11 Que les alliances corporatives sont à condamner également du point de vue général de la classe ouvrière, c'est ce qu'explique Adolf Braun : « Il convient de mentionner que les employeurs commencent à lier les accords sur les salaires avec des projets touchant l'exclusion de toute concurrence gênante, la garantie de prix élevés et l'exploitation des consommateurs. Ces mêmes employeurs qui, récemment encore, exprimaient leur indignation au sujet des arrêts de travail, des entraves apportées à l'embauchage d'ouvriers venus du dehors, des influences exercées par les syndicats sur le marché du travail, se demandent maintenant si l'on ne doit pas exiger des organisations syndicales, au moment de la conclusion d'accords sur les salaires, une garantie pour le maintien de certains prix minimum pour les marchandises produites. Alors à côté du tarif général qui fixe le paiement de la force de travail, il devrait y en avoir un autre fixant le rapport des prix que les consommateurs auront à payer. Les organisations syndicales liées par ce tarif devraient arrêter le travail partout où un entrepreneur vend ses marchandises à des prix inférieurs à ceux fixés dans le tarif général par l'organisation patronale. Ainsi les syndicats non seulement seraient contraints d'encourager la tendance à la hausse de tous les objets de consommation, mais deviendraient les défenseurs conscients des intérêts patronaux et seraient rendus responsables devant l'opinion publique de la hausse du coût de la vie. On peut certes imaginer des cas exceptionnels où l'objectif syndical ne peut être atteint autrement qu'en influençant la consommation de masse et où par conséquent une telle concession peut paraître explicable. Mais faire de ces concessions une règle générale, une condition de la conclusion d'un accord sur les salaires, semble en contradiction avec les principes du mouvement ouvrier, avec les tâches des syndicats (Adolf Braun, op. cit., pp. 5 sq.).

12 Cela s'appelle vraiment jeter le manche après la cognée que de déclarer comme le fait Naumann (Débats de l’Union pour la politique sociale, 1905, p. 187) : « La sphère à l'intérieur de laquelle cette conclusion normale de la grève (à savoir l'accord sur les salaires) est possible cesse là où l'activité moyenne est dépassée.

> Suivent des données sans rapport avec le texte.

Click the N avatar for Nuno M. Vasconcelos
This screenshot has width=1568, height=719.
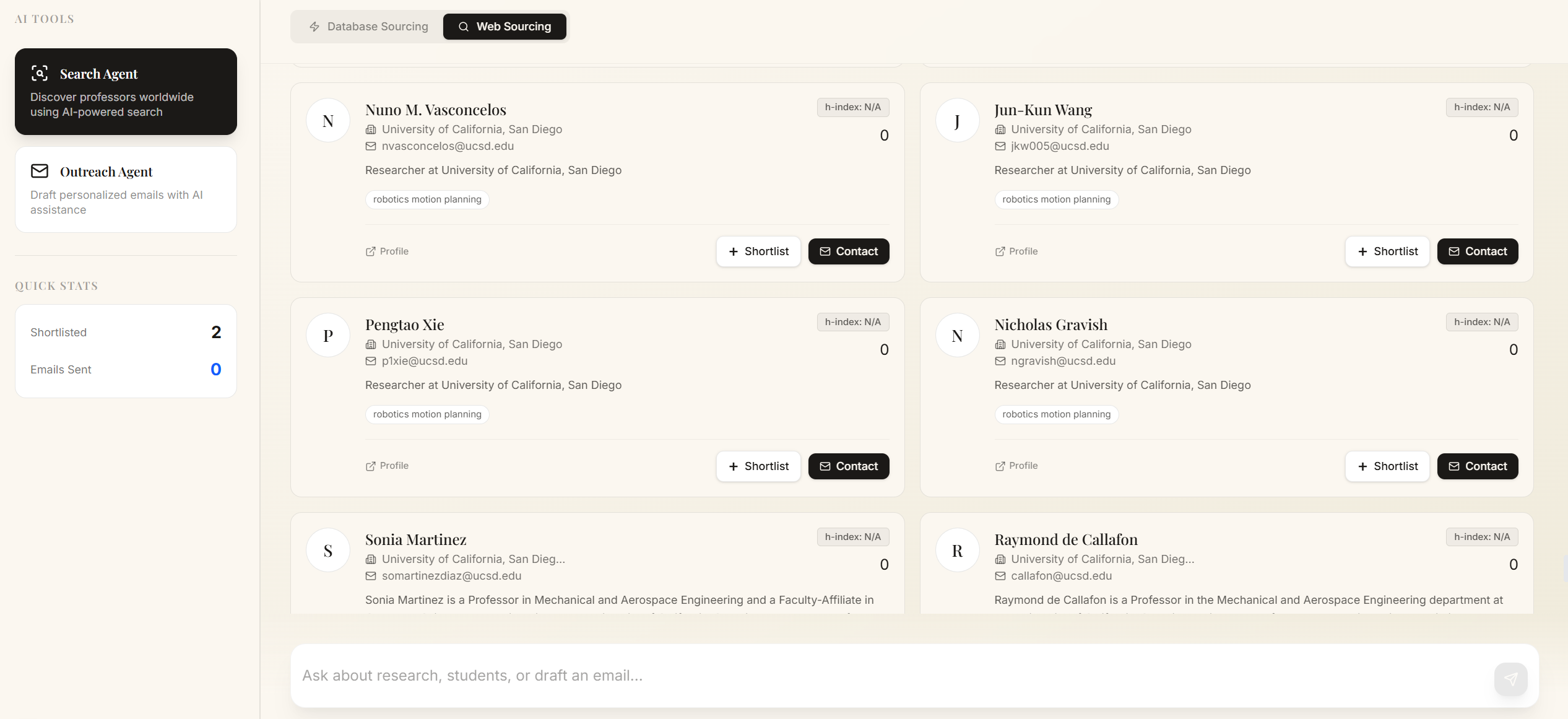(x=328, y=121)
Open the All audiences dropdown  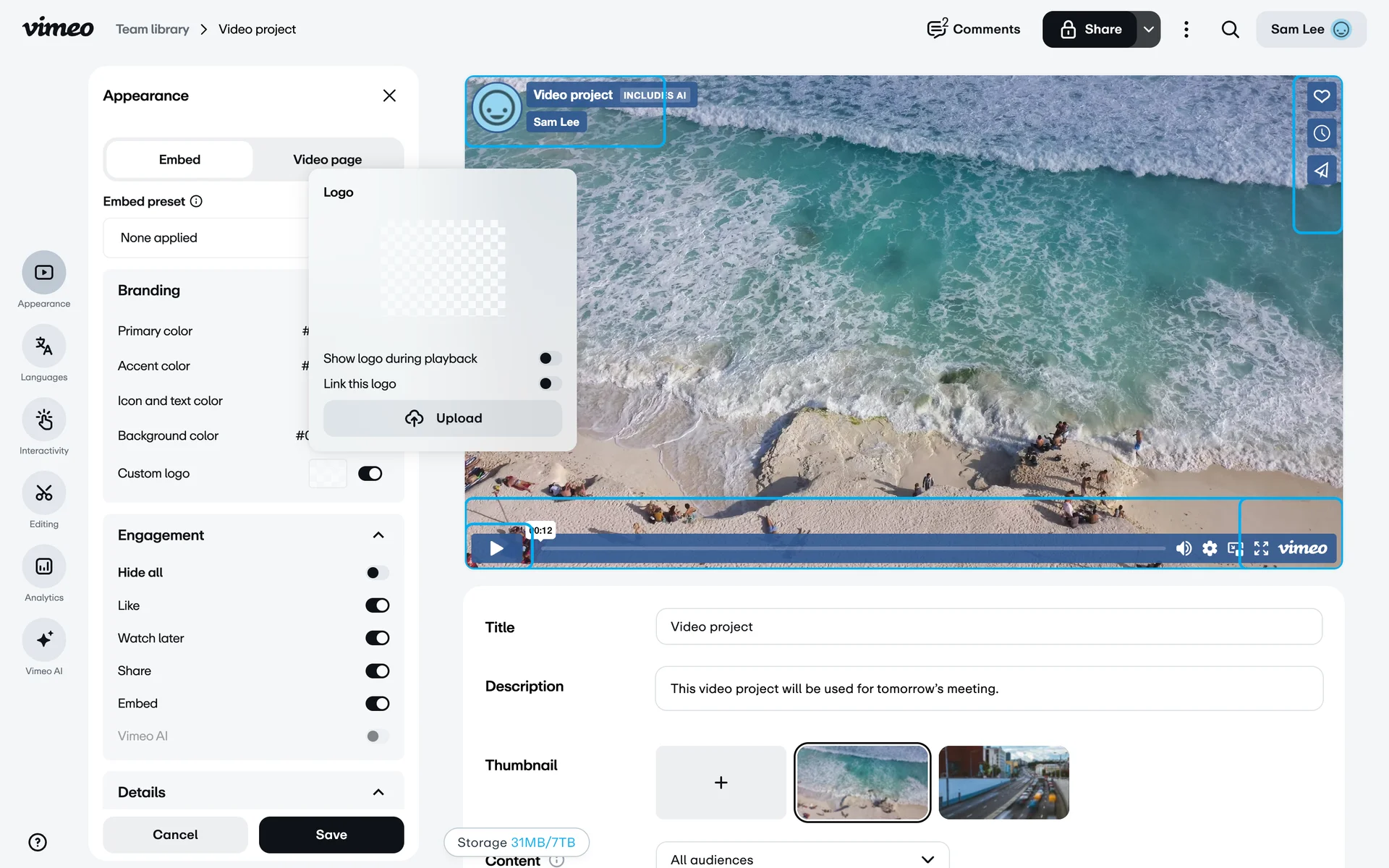pyautogui.click(x=802, y=859)
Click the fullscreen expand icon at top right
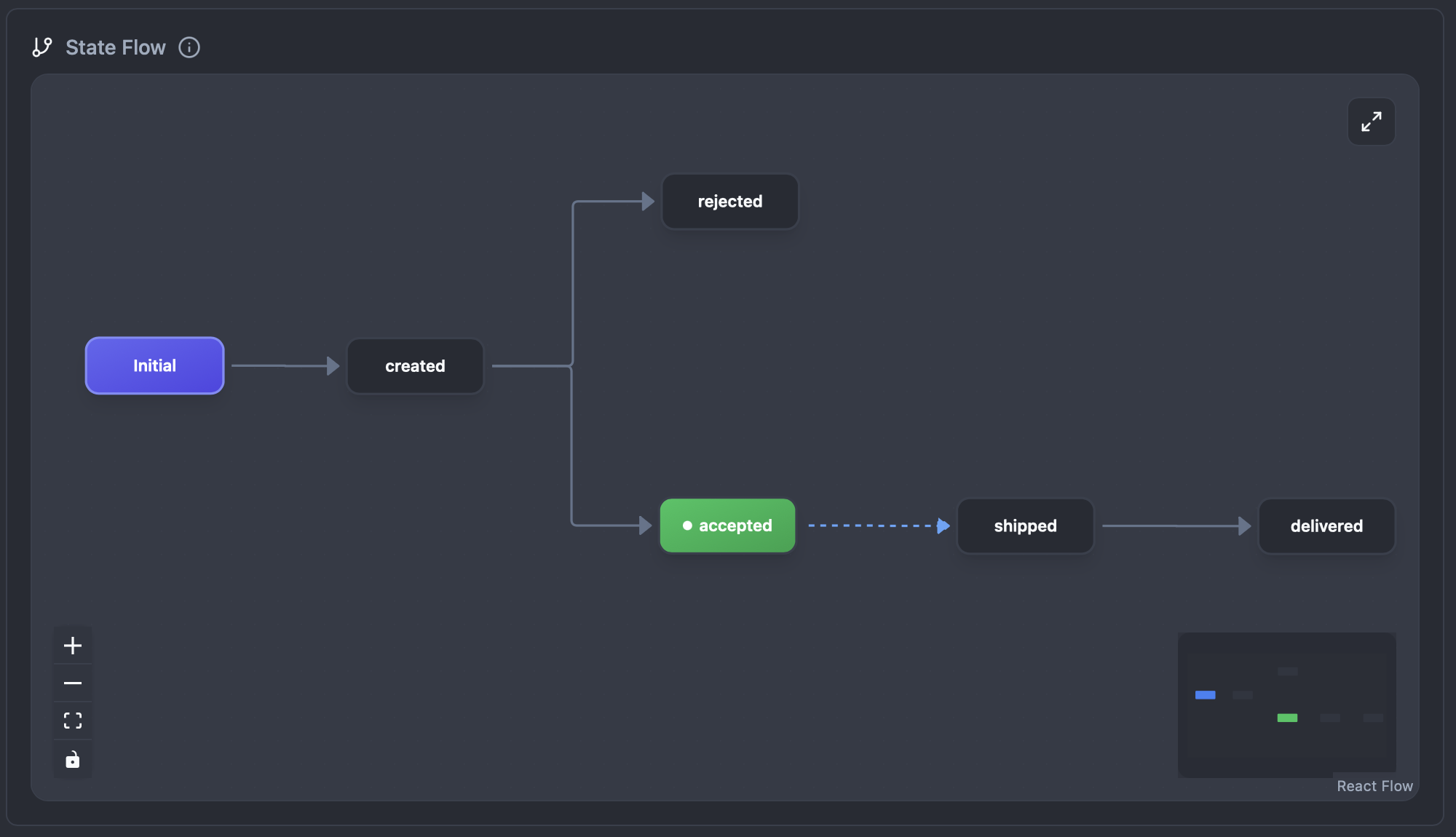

Il y a eu certes des tentatives isolées d'accords sur les salaires au-dessus de cette limite, mais malgré tout il y a une sphère où l'on peut recommander à l'ancienne manière, selon la recette libérale, de faire grève pour parvenir à un accord sur les salaires, et il existe au-delà une tout autre sphère où on ne peut pas au moyen d'une grève parvenir à un tel accord pour cette raison bien simple qu'à la question « Lequel de nous deux tiendra le plus longtemps? », la réponse est claire pour toute personne qui réfléchit. Si nous avions de nouveau une grève des mineurs, ... chacun sait d'avance, celui qui y participe comme celui qui n'y participe pas, que les ouvriers ne peuvent pas obtenir une victoire dans le sens des anciennes négociations de paix, que ces grèves sont essentiellement des grèves démonstratives. Car, même si nous supposons qu'une telle grèves isolée puisse être victorieuse, supposition du reste tout à fait arbitraire, la possibilité d'organiser une défense contre le retour de tels incidents serait entre les mains de la grande industrie cartellisée. Il n'y a pas longtemps, un jeune banquier me disait: « Quelle perte serait-ce si nous maintenions une réserve permanente pour tant ou tant de mois, qui nous protégerait pendant ce temps contre toute défaite par suite de grève, grève dans l'ancien sens du terme ? » Qu'en résulte-t-il ? Que l'ouvrier, s'il veut améliorer son sort, ne peut concevoir la grève que du point de vue de l'appel au reste de la population.